I have been feeling…different though.  Lighter, fuller, pleasant.  I am less lethargic, feeling more productive, sleeping sounder.  Before, I felt as if I was walking through a wilderness and a darkness was overtaking me and smothering me.  I felt as if I had reached the end of my existence, that my universe was empty past a couple feet in front of me.  But now that’s changed.  I’m wondering how much is a placebo effect.  I mean, only three days have gone by and its only been 25 mg at night.  But I was talking with my mom last night and she stopped and said it was nice to see me smile again.
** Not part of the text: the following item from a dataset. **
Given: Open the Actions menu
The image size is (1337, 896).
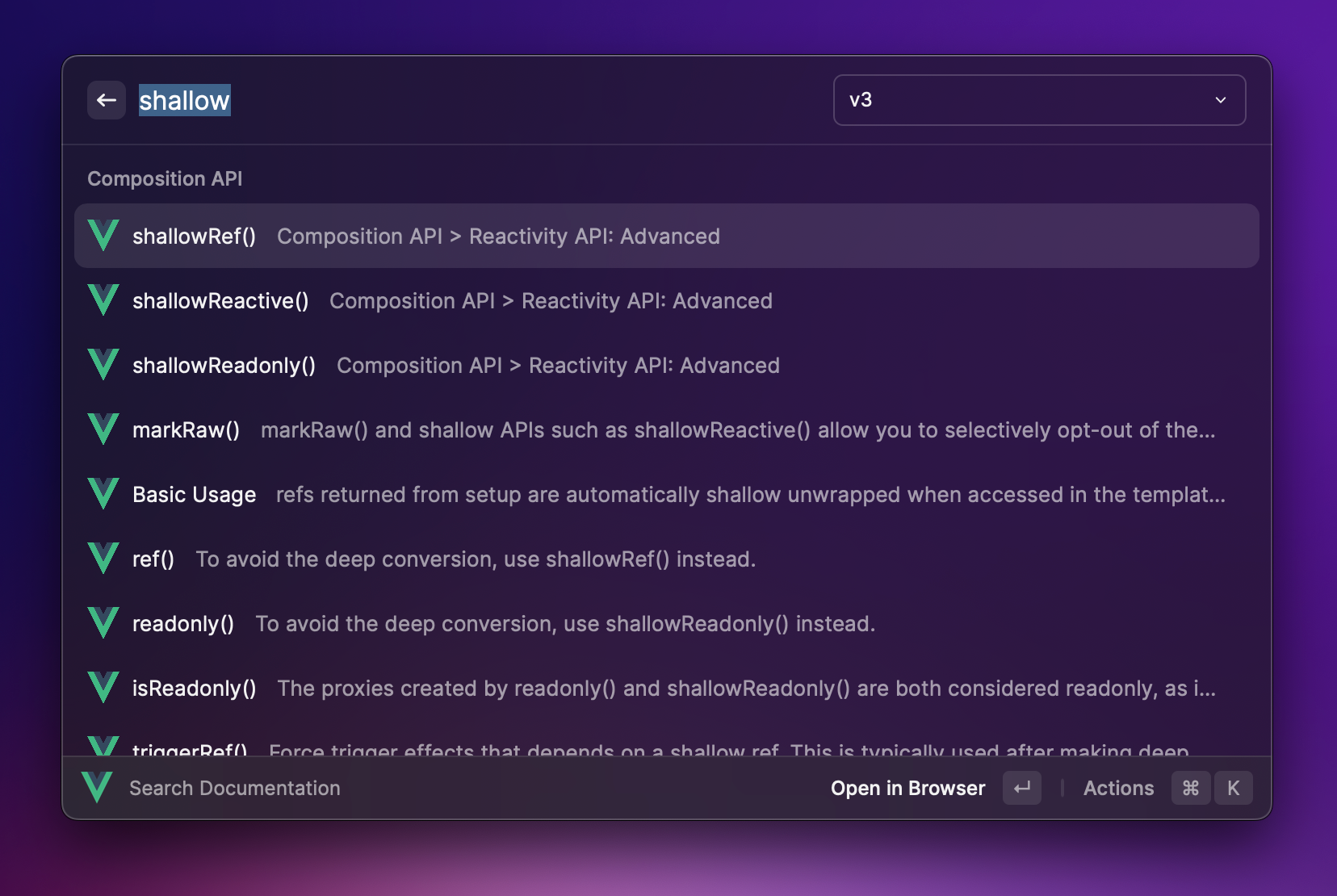Looking at the screenshot, I should (1118, 788).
So why do I tell you this?  Why bear my mind to you?  I have had a personal relationship with Jesus Christ for about 21 of my 25 years.  But most of my life, and probably for the rest of it, I struggled with letting Jesus be my Lord in everything.  I would always hold back an aspect of my life.  Growing up I wasn’t athletic, I wasn’t coordinated, and I wasn’t charismatic.  I wasn’t brilliant but I always felt I was smarter than average.  And after years of being told so, I believed it.  While others had their sports skills or friend skills, I had my mind.  It was the most precious aspect of my being I possessed.   I always thought that if I lost my limbs, if I were kept in solitude, or if I were incapacitated, I would be ok because I would have my mind, my thoughts.

Then I encountered God in His Holiness.  In the space of three years, my whole world started to fall apart and the life I had built up started to fall apart.  I fell into depression that I thought would go away but it just got worse.  The thing I loved most was broken.  My mind.

There is the story of Jacob in Genesis where he has deceived everyone in his life and has no one to turn to.  He is going back to his home land and he hears his brother, whom he tricked out of his birthright, is coming to him with an army.  Jacob sends presents and gifts and waits.  While he’s waiting, he is all alone and he meets a man.  And then they wrestle.  The man sees he is not winning and he touches Jacob’s hip, laming him.  Theologians say that this was a Theophany, an incarnation of God, or a Christophany, an early incarnation of Christ.  Jacob falls to the ground but he holds on to the man for dear life and asks for a blessing.  And the man blesses him.  I always wondered what this was about.  Then I was reading “Knowing God” by J I Packer and he described the wrestling match as God taking everything from Jacob so that Jacob only had God to rely on, not his deceptiveness or his intelligence.

Then it hit me.  I was always so worried about losing my mind, I had made it first in my life that it had become an Idol.  It had taken the throne of my heart that God was supposed to be sitting on.  And maybe the only way I would be fully God’s was if my mind were taken out of the picture, broken down, made less than I wanted, so I could not rely on it any more but had to turn to God fully and whole-heartedly.

That being said, I have not arrived.  I am the same sinner I was three years ago.  But I feel God is changing my heart for Him.  I feel as if He is transforming my heart by renewing my mind.  I have been dropping all the pretenses.  I am nothing without God.  If he were to let me go, I would surly fall into Sheol.  I know I have a long ways to go.  I have a whole life to become like Christ.  I will probably sin in two seconds, two minuets, two days and feel like I have undone everything that has taken place.  But I am under God’s grace and nothing I can do can change that position.  Amen.